*What is being asked*
For the entries below, the expected answer is the line with "You are a computer-use agent.", the line with "Instruction: Open the Visitors metric details", and every line between them, exactly as written, and nothing more.

*Records to use*
◇ ◇ ◇ ◇

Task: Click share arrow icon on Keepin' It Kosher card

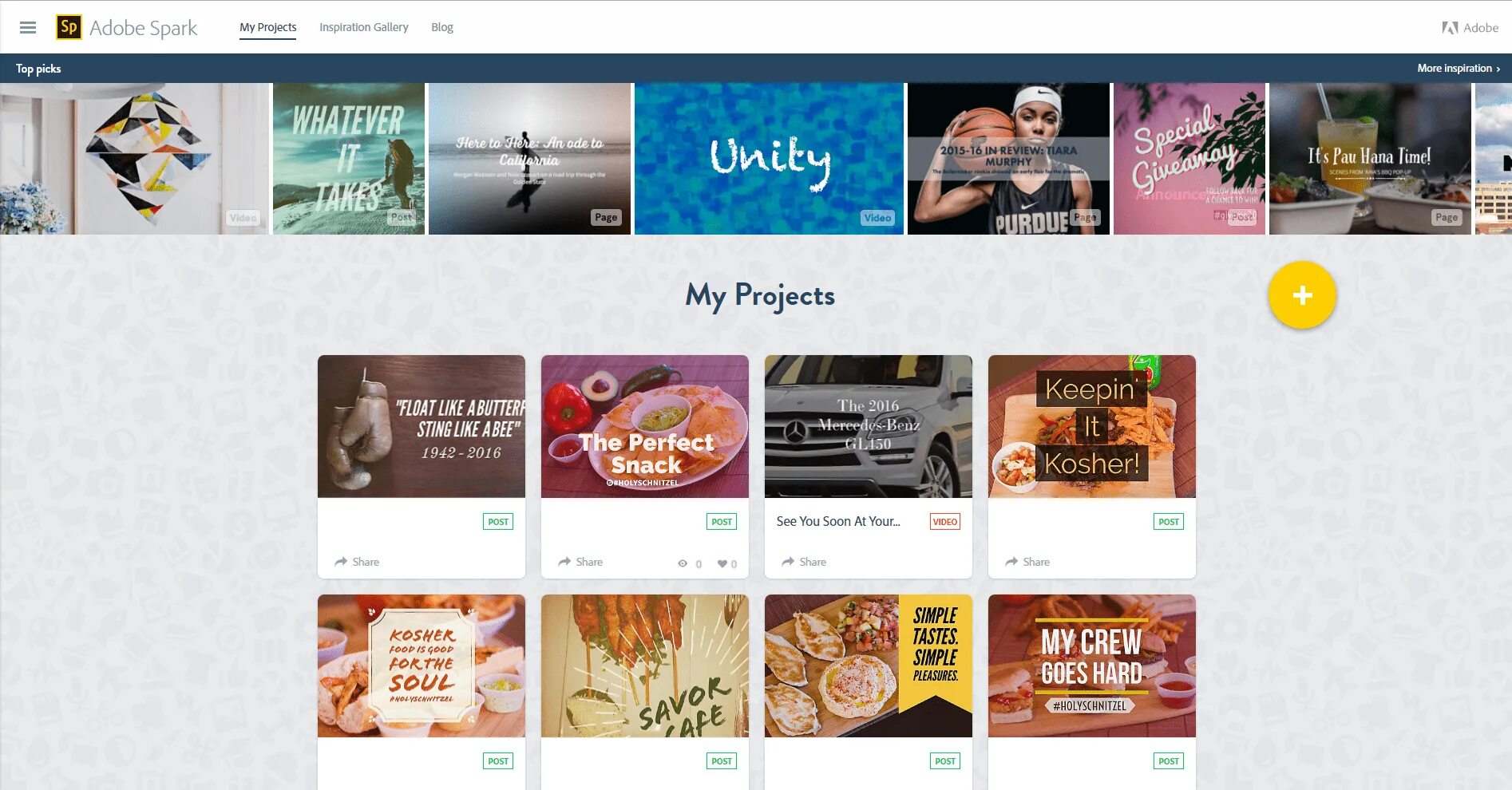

◇ ◇ ◇ ◇

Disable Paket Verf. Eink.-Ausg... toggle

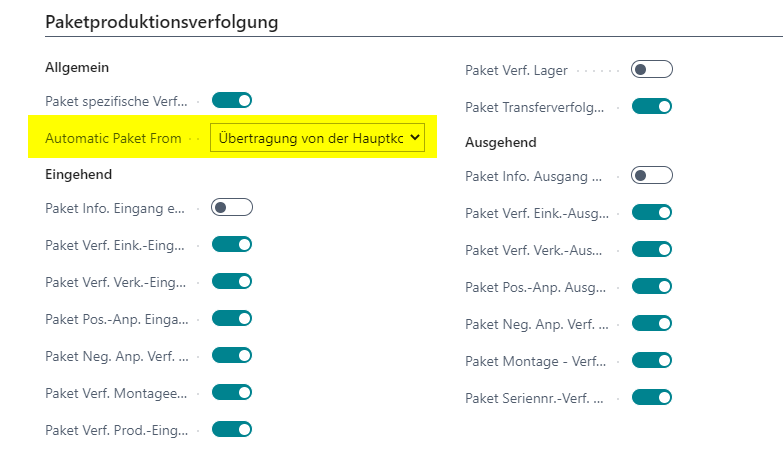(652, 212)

◇ ◇ ◇ ◇

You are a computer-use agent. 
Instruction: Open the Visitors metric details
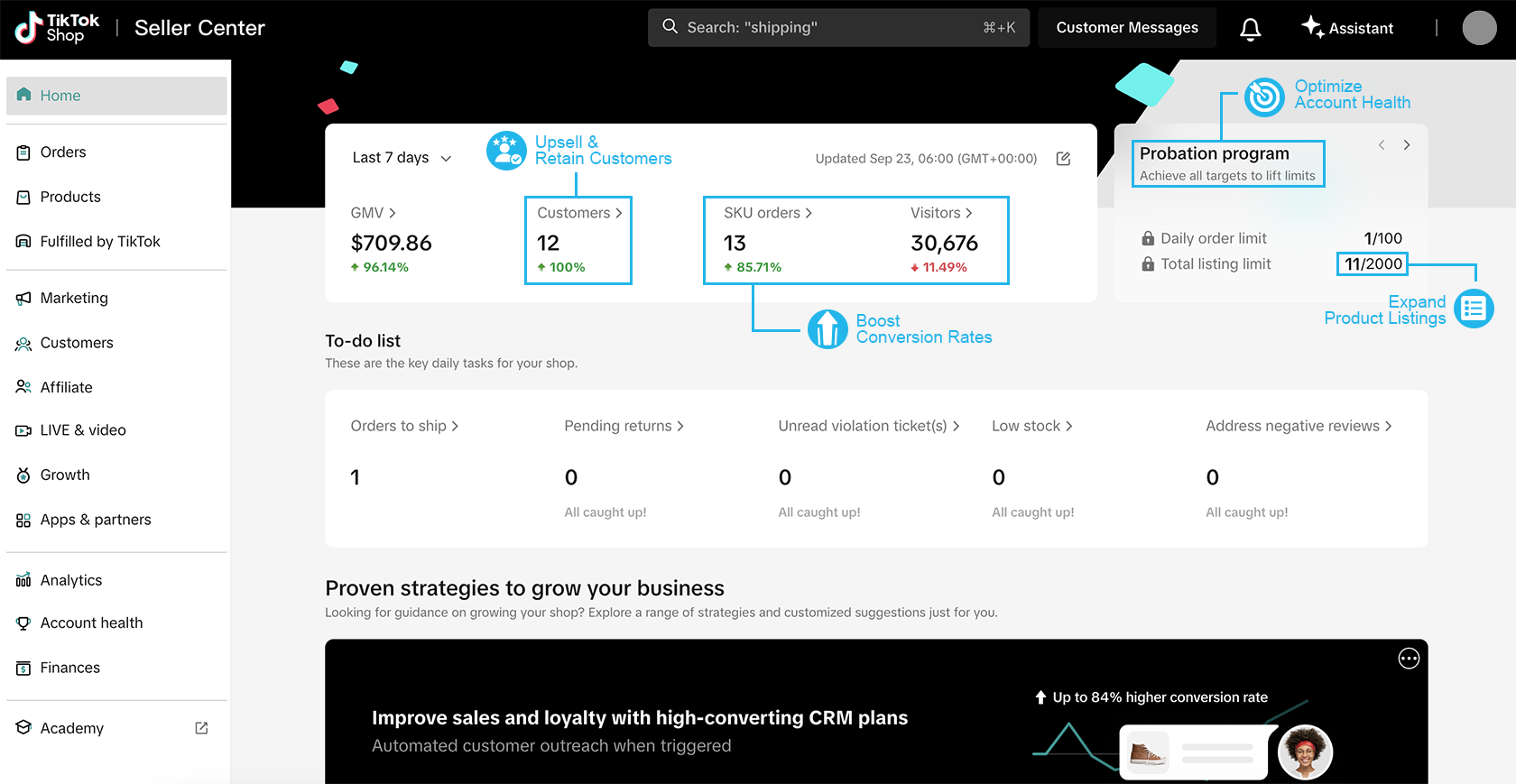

◇ ◇ ◇ ◇

*Result below*
You are a computer-use agent. 
Instruction: Open the Visitors metric details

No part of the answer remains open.